Extract the listing below in full, unchanged.

....................

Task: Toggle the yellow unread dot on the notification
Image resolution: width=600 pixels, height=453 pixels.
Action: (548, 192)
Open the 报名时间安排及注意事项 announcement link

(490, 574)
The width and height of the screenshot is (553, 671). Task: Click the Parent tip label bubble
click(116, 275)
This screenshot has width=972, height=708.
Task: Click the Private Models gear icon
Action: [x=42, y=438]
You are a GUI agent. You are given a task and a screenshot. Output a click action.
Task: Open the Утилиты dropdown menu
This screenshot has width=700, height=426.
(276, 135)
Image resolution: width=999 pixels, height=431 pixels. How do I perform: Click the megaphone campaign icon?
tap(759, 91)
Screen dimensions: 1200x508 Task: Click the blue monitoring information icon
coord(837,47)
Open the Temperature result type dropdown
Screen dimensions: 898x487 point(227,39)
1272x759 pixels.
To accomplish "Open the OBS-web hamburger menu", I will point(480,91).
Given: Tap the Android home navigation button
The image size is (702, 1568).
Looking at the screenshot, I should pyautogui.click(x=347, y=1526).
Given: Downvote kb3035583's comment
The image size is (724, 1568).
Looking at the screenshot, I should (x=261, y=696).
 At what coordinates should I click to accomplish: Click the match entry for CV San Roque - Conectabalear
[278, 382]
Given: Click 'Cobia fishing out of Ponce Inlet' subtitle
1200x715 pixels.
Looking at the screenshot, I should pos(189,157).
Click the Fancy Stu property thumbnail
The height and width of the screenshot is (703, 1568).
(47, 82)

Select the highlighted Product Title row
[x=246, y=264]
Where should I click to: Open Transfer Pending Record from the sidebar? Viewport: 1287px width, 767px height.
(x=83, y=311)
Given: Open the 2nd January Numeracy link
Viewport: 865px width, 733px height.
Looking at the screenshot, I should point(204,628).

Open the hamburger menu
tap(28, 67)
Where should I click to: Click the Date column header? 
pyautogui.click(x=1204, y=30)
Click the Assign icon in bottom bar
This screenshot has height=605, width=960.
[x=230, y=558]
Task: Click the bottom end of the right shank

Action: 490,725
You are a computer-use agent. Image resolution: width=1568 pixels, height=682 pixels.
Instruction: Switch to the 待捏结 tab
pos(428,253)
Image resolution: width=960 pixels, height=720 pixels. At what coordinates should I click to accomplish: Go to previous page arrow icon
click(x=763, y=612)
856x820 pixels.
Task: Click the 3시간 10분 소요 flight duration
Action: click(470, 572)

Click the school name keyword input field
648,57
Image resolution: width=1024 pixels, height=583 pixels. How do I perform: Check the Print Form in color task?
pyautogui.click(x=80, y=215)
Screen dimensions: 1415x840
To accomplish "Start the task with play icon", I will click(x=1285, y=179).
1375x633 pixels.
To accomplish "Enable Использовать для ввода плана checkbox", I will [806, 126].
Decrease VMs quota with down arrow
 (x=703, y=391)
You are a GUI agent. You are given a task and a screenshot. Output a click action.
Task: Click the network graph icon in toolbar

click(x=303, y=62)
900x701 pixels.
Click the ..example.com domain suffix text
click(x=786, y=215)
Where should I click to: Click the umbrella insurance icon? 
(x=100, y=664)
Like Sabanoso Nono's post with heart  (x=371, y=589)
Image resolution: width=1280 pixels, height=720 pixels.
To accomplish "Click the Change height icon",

....................

RESULT OF THE TASK:
Task: Toggle the yellow unread dot on the notification
Image resolution: width=600 pixels, height=453 pixels.
Action: (548, 192)
Open the 报名时间安排及注意事项 announcement link

(490, 574)
The width and height of the screenshot is (553, 671). Task: Click the Parent tip label bubble
click(116, 275)
This screenshot has width=972, height=708.
Task: Click the Private Models gear icon
Action: [x=42, y=438]
You are a GUI agent. You are given a task and a screenshot. Output a click action.
Task: Open the Утилиты dropdown menu
This screenshot has width=700, height=426.
(276, 135)
Image resolution: width=999 pixels, height=431 pixels. How do I perform: Click the megaphone campaign icon?
tap(759, 91)
Screen dimensions: 1200x508 Task: Click the blue monitoring information icon
coord(837,47)
Open the Temperature result type dropdown
Screen dimensions: 898x487 point(227,39)
1272x759 pixels.
To accomplish "Open the OBS-web hamburger menu", I will point(480,91).
Given: Tap the Android home navigation button
The image size is (702, 1568).
Looking at the screenshot, I should pyautogui.click(x=347, y=1526).
Given: Downvote kb3035583's comment
The image size is (724, 1568).
Looking at the screenshot, I should (x=261, y=696).
 At what coordinates should I click to accomplish: Click the match entry for CV San Roque - Conectabalear
[278, 382]
Given: Click 'Cobia fishing out of Ponce Inlet' subtitle
1200x715 pixels.
Looking at the screenshot, I should pos(189,157).
Click the Fancy Stu property thumbnail
The height and width of the screenshot is (703, 1568).
(47, 82)

Select the highlighted Product Title row
[x=246, y=264]
Where should I click to: Open Transfer Pending Record from the sidebar? Viewport: 1287px width, 767px height.
(x=83, y=311)
Given: Open the 2nd January Numeracy link
Viewport: 865px width, 733px height.
Looking at the screenshot, I should point(204,628).

Open the hamburger menu
tap(28, 67)
Where should I click to: Click the Date column header? 
pyautogui.click(x=1204, y=30)
Click the Assign icon in bottom bar
This screenshot has height=605, width=960.
[x=230, y=558]
Task: Click the bottom end of the right shank

Action: 490,725
You are a computer-use agent. Image resolution: width=1568 pixels, height=682 pixels.
Instruction: Switch to the 待捏结 tab
pos(428,253)
Image resolution: width=960 pixels, height=720 pixels. At what coordinates should I click to accomplish: Go to previous page arrow icon
click(x=763, y=612)
856x820 pixels.
Task: Click the 3시간 10분 소요 flight duration
Action: click(470, 572)

Click the school name keyword input field
648,57
Image resolution: width=1024 pixels, height=583 pixels. How do I perform: Check the Print Form in color task?
pyautogui.click(x=80, y=215)
Screen dimensions: 1415x840
To accomplish "Start the task with play icon", I will click(x=1285, y=179).
1375x633 pixels.
To accomplish "Enable Использовать для ввода плана checkbox", I will [806, 126].
Decrease VMs quota with down arrow
 (x=703, y=391)
You are a GUI agent. You are given a task and a screenshot. Output a click action.
Task: Click the network graph icon in toolbar

click(x=303, y=62)
900x701 pixels.
Click the ..example.com domain suffix text
click(x=786, y=215)
Where should I click to: Click the umbrella insurance icon? 
(x=100, y=664)
Like Sabanoso Nono's post with heart  (x=371, y=589)
Image resolution: width=1280 pixels, height=720 pixels.
To accomplish "Click the Change height icon",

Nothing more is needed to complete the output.